Selection:

※

ComputeGradientsFromBatch adapts batch processing to the legacy GradientStrategy interface.

type MetricComputer added in v0.2.1

type MetricComputer[T tensor.Numeric] interface {
	// ComputeMetrics calculates metrics from predictions and targets
	ComputeMetrics(ctx context.Context, predictions, targets *tensor.TensorNumeric[T], metadata map[string]interface{}) (map[string]float64, error)

	// RegisterMetric adds a new metric computation
	RegisterMetric(name string, metric MetricFunction[T])

	// UnregisterMetric removes a metric computation
	UnregisterMetric(name string)

	// AvailableMetrics returns all registered metric names
	AvailableMetrics() []string
}

MetricComputer provides extensible metric computation.

type MetricComputerFactory added in v0.2.1

type MetricComputerFactory[T tensor.Numeric] func(ctx context.Context, config map[string]interface{}) (MetricComputer[T], error)

MetricComputerFactory creates MetricComputer instances

type MetricFunction added in v0.2.1

type MetricFunction[T tensor.Numeric] func(ctx context.Context, predictions, targets *tensor.TensorNumeric[T], metadata map[string]interface{}) (float64, error)

MetricFunction defines a single metric computation.

type Model

type Model[T tensor.Numeric] interface {
	// Forward performs the forward pass of the model.
	Forward(ctx context.Context, inputs ...*tensor.TensorNumeric[T]) (*tensor.TensorNumeric[T], error)
	// Backward performs the backward pass of the model.
	Backward(ctx context.Context, grad *tensor.TensorNumeric[T], inputs ...*tensor.TensorNumeric[T]) ([]*tensor.TensorNumeric[T], error)
	// Parameters returns the parameters of the model.
	Parameters() []*graph.Parameter[T]
}

Model defines the interface for a trainable model.

type ModelConfig added in v0.2.1

type ModelConfig struct {
	Type         string                 `json:"type"`
	Architecture map[string]interface{} `json:"architecture"`
	Hyperparams  map[string]interface{} `json:"hyperparams"`
	Extensions   map[string]interface{} `json:"extensions"`
}

ModelConfig configures model creation.

type ModelInfo added in v0.2.1

type ModelInfo struct {
	Name         string                 `json:"name"`
	Version      string                 `json:"version"`
	Architecture string                 `json:"architecture"`
	Parameters   int64                  `json:"parameter_count"`
	InputShape   []int                  `json:"input_shape"`
	OutputShape  []int                  `json:"output_shape"`
	Extensions   map[string]interface{} `json:"extensions"`
}

ModelInfo contains model metadata.

type ModelProvider added in v0.2.1

type ModelProvider[T tensor.Numeric] interface {
	// CreateModel creates a new model instance
	CreateModel(ctx context.Context, config ModelConfig) (*graph.Graph[T], error)

	// LoadModel loads a pre-trained model
	LoadModel(ctx context.Context, path string) (*graph.Graph[T], error)

	// SaveModel saves the current model state
	SaveModel(ctx context.Context, model *graph.Graph[T], path string) error

	// GetModelInfo returns model metadata
	GetModelInfo() ModelInfo
}

ModelProvider abstracts model creation and management. This allows different model architectures to be used with the same training workflow.

※

Provided material:

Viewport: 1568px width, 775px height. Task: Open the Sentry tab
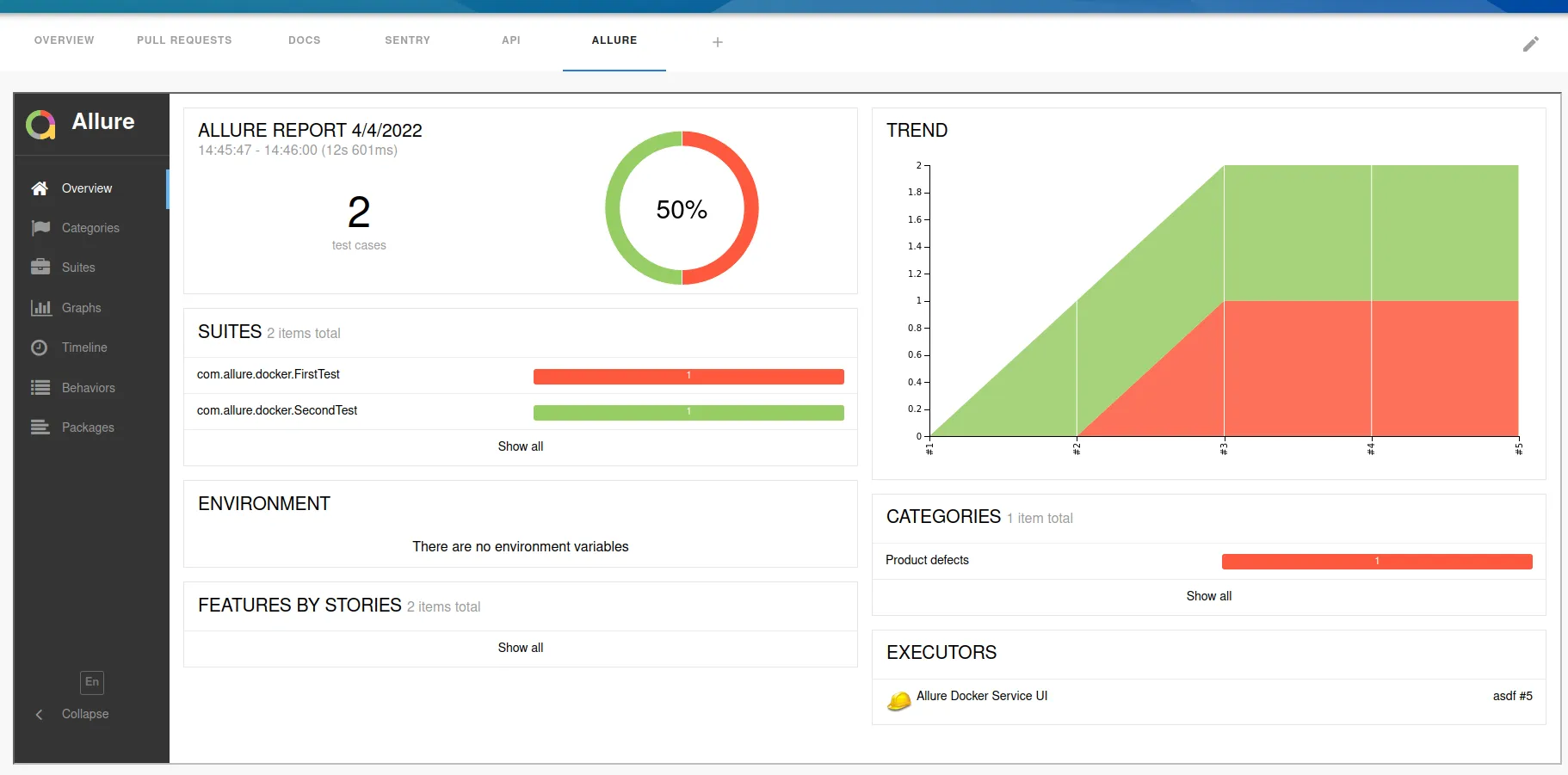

※

Written problem 1:
Please answer these from the API reference:
(a) Which JSON key is the Parameters field of ModelInfo tagged with?
(b) What type does RegisterMetric take as its metric argument?
(c) According to its comment, what kind of model does LoadModel load?
Written problem 2: Continue the Go API reference on training interfaces from the point where it stops.

Final answer 1:
(a) parameter_count
(b) MetricFunction[T]
(c) A pre-trained model

Final answer 2:
type ModelProviderFactory added in v0.2.1

type ModelProviderFactory[T tensor.Numeric] func(ctx context.Context, config map[string]interface{}) (ModelProvider[T], error)

ModelProviderFactory creates ModelProvider instances

type OneStepApproximationStrategy added in v0.2.1

type OneStepApproximationStrategy[T tensor.Numeric] struct{}

OneStepApproximationStrategy performs a one-step gradient approximation. It is designed for training recurrent models without full BPTT.

func NewOneStepApproximationStrategy added in v0.2.1

func NewOneStepApproximationStrategy[T tensor.Numeric]() *OneStepApproximationStrategy[T]

NewOneStepApproximationStrategy constructs a OneStepApproximationStrategy.

func (*OneStepApproximationStrategy[T]) ComputeGradients added in v0.2.1

func (s *OneStepApproximationStrategy[T]) ComputeGradients(
	ctx context.Context,
	g *graph.Graph[T],
	loss graph.Node[T],
	batch Batch[T],
) (T, error)

ComputeGradients performs a forward pass and a one-step backward pass.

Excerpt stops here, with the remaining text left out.